TASK: Filter the entries and keep only the lines where the string "Faculty" appears.

DATA EXCERPTS:

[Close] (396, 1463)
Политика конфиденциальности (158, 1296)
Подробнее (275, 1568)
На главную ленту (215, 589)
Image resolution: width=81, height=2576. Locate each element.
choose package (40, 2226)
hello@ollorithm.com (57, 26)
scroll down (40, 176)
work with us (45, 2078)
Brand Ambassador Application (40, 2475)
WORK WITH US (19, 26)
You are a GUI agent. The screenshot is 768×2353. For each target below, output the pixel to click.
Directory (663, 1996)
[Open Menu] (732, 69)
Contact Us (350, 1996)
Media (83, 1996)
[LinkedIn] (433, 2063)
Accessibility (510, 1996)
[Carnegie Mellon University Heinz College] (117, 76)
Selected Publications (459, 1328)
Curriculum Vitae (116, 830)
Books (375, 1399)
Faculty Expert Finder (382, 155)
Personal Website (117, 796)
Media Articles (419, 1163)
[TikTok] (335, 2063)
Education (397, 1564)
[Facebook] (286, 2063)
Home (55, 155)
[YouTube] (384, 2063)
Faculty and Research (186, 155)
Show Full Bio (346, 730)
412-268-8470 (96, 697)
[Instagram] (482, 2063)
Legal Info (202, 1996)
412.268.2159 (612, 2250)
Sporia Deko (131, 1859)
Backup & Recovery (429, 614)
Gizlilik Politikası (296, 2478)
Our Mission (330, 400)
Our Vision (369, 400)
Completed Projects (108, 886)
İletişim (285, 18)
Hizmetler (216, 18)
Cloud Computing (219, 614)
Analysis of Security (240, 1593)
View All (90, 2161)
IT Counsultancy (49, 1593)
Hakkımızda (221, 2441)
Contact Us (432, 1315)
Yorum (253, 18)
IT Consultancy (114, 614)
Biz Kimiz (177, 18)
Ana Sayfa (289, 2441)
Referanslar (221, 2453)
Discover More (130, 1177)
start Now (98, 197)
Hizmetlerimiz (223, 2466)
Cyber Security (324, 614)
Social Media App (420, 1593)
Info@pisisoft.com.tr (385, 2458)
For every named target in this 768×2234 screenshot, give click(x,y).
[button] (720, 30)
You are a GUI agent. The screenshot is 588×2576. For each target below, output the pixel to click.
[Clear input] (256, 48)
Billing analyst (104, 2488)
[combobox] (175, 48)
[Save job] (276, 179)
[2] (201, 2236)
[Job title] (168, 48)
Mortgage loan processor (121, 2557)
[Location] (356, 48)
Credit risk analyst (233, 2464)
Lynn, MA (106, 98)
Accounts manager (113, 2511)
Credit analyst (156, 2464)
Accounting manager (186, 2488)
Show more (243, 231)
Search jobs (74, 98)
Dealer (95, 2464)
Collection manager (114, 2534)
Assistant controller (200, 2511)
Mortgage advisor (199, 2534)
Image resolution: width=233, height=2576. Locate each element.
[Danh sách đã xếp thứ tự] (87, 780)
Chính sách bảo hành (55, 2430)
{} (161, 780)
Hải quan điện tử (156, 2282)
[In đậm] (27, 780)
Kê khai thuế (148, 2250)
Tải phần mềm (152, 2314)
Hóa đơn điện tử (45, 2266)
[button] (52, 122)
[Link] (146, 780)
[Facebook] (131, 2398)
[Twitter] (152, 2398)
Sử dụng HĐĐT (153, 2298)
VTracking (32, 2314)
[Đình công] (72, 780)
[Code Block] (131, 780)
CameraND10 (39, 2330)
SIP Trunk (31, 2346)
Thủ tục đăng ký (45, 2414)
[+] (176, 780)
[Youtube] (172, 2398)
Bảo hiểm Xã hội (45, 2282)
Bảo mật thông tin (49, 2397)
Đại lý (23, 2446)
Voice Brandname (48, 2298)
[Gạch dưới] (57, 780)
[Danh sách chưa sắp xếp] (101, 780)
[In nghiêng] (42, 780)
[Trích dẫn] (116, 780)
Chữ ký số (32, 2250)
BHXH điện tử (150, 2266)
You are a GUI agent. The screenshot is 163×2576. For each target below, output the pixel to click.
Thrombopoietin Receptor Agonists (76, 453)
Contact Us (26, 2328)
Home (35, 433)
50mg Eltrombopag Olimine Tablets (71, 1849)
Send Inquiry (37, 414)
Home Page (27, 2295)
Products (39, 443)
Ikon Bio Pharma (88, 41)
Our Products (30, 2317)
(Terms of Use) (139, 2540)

REPLY:
Faculty Expert Finder (382, 155)
Faculty and Research (186, 155)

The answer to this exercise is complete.